Activity:
Below are records to be reproduced exactly and in full.

(Stored data)
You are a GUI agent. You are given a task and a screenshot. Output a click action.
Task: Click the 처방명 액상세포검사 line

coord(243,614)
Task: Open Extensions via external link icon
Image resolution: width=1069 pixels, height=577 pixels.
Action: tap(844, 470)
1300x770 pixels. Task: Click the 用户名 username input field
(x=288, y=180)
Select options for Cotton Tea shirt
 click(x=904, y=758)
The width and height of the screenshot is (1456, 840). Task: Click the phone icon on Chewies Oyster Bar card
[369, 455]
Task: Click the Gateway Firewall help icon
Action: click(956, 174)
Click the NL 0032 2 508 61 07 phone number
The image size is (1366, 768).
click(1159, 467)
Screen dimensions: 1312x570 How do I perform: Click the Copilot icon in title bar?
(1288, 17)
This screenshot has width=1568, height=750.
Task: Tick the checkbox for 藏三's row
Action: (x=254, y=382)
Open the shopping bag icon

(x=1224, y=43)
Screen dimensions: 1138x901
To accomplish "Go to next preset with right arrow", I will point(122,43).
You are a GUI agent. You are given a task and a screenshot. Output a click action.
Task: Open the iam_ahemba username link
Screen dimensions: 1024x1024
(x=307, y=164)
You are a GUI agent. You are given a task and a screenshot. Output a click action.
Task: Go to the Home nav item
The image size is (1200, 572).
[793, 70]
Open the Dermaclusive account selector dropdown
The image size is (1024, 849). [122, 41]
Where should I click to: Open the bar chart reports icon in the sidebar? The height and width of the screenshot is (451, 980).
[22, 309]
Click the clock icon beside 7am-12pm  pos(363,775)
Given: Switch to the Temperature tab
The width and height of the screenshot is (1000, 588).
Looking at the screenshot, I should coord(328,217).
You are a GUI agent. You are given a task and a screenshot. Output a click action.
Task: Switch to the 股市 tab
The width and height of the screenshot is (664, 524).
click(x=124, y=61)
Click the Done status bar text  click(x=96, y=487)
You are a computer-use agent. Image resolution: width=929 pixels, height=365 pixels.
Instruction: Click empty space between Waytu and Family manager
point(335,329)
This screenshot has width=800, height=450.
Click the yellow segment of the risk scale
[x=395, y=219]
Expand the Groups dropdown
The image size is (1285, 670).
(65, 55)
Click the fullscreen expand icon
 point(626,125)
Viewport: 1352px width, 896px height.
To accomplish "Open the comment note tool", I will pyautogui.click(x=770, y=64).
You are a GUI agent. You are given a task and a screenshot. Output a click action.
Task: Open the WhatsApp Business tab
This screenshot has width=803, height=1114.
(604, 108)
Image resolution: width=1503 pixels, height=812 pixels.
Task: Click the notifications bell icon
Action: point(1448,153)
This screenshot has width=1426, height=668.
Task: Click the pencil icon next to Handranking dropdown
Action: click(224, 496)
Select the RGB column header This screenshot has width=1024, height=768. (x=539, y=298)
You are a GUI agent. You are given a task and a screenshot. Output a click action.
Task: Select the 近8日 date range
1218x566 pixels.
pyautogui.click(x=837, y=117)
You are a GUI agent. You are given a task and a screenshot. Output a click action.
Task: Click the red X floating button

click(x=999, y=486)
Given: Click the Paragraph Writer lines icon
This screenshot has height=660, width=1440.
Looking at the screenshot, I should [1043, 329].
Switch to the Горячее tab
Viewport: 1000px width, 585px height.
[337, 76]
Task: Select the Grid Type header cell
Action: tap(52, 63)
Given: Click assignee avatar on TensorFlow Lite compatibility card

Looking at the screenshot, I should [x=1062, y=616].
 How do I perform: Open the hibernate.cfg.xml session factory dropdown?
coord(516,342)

Response:
You are a GUI agent. You are given a task and a screenshot. Output a click action.
Task: Click the 처방명 액상세포검사 line

coord(243,614)
Task: Open Extensions via external link icon
Image resolution: width=1069 pixels, height=577 pixels.
Action: tap(844, 470)
1300x770 pixels. Task: Click the 用户名 username input field
(x=288, y=180)
Select options for Cotton Tea shirt
 click(x=904, y=758)
The width and height of the screenshot is (1456, 840). Task: Click the phone icon on Chewies Oyster Bar card
[369, 455]
Task: Click the Gateway Firewall help icon
Action: click(956, 174)
Click the NL 0032 2 508 61 07 phone number
The image size is (1366, 768).
click(1159, 467)
Screen dimensions: 1312x570 How do I perform: Click the Copilot icon in title bar?
(1288, 17)
This screenshot has width=1568, height=750.
Task: Tick the checkbox for 藏三's row
Action: (x=254, y=382)
Open the shopping bag icon

(x=1224, y=43)
Screen dimensions: 1138x901
To accomplish "Go to next preset with right arrow", I will point(122,43).
You are a GUI agent. You are given a task and a screenshot. Output a click action.
Task: Open the iam_ahemba username link
Screen dimensions: 1024x1024
(x=307, y=164)
You are a GUI agent. You are given a task and a screenshot. Output a click action.
Task: Go to the Home nav item
The image size is (1200, 572).
[793, 70]
Open the Dermaclusive account selector dropdown
The image size is (1024, 849). [122, 41]
Where should I click to: Open the bar chart reports icon in the sidebar? The height and width of the screenshot is (451, 980).
[22, 309]
Click the clock icon beside 7am-12pm  pos(363,775)
Given: Switch to the Temperature tab
The width and height of the screenshot is (1000, 588).
Looking at the screenshot, I should coord(328,217).
You are a GUI agent. You are given a task and a screenshot. Output a click action.
Task: Switch to the 股市 tab
The width and height of the screenshot is (664, 524).
click(x=124, y=61)
Click the Done status bar text  click(x=96, y=487)
You are a computer-use agent. Image resolution: width=929 pixels, height=365 pixels.
Instruction: Click empty space between Waytu and Family manager
point(335,329)
This screenshot has width=800, height=450.
Click the yellow segment of the risk scale
[x=395, y=219]
Expand the Groups dropdown
The image size is (1285, 670).
(65, 55)
Click the fullscreen expand icon
 point(626,125)
Viewport: 1352px width, 896px height.
To accomplish "Open the comment note tool", I will pyautogui.click(x=770, y=64).
You are a GUI agent. You are given a task and a screenshot. Output a click action.
Task: Open the WhatsApp Business tab
This screenshot has width=803, height=1114.
(604, 108)
Image resolution: width=1503 pixels, height=812 pixels.
Task: Click the notifications bell icon
Action: point(1448,153)
This screenshot has width=1426, height=668.
Task: Click the pencil icon next to Handranking dropdown
Action: click(224, 496)
Select the RGB column header This screenshot has width=1024, height=768. (x=539, y=298)
You are a GUI agent. You are given a task and a screenshot. Output a click action.
Task: Select the 近8日 date range
1218x566 pixels.
pyautogui.click(x=837, y=117)
You are a GUI agent. You are given a task and a screenshot. Output a click action.
Task: Click the red X floating button

click(x=999, y=486)
Given: Click the Paragraph Writer lines icon
This screenshot has height=660, width=1440.
Looking at the screenshot, I should [1043, 329].
Switch to the Горячее tab
Viewport: 1000px width, 585px height.
[337, 76]
Task: Select the Grid Type header cell
Action: tap(52, 63)
Given: Click assignee avatar on TensorFlow Lite compatibility card

Looking at the screenshot, I should [x=1062, y=616].
 How do I perform: Open the hibernate.cfg.xml session factory dropdown?
coord(516,342)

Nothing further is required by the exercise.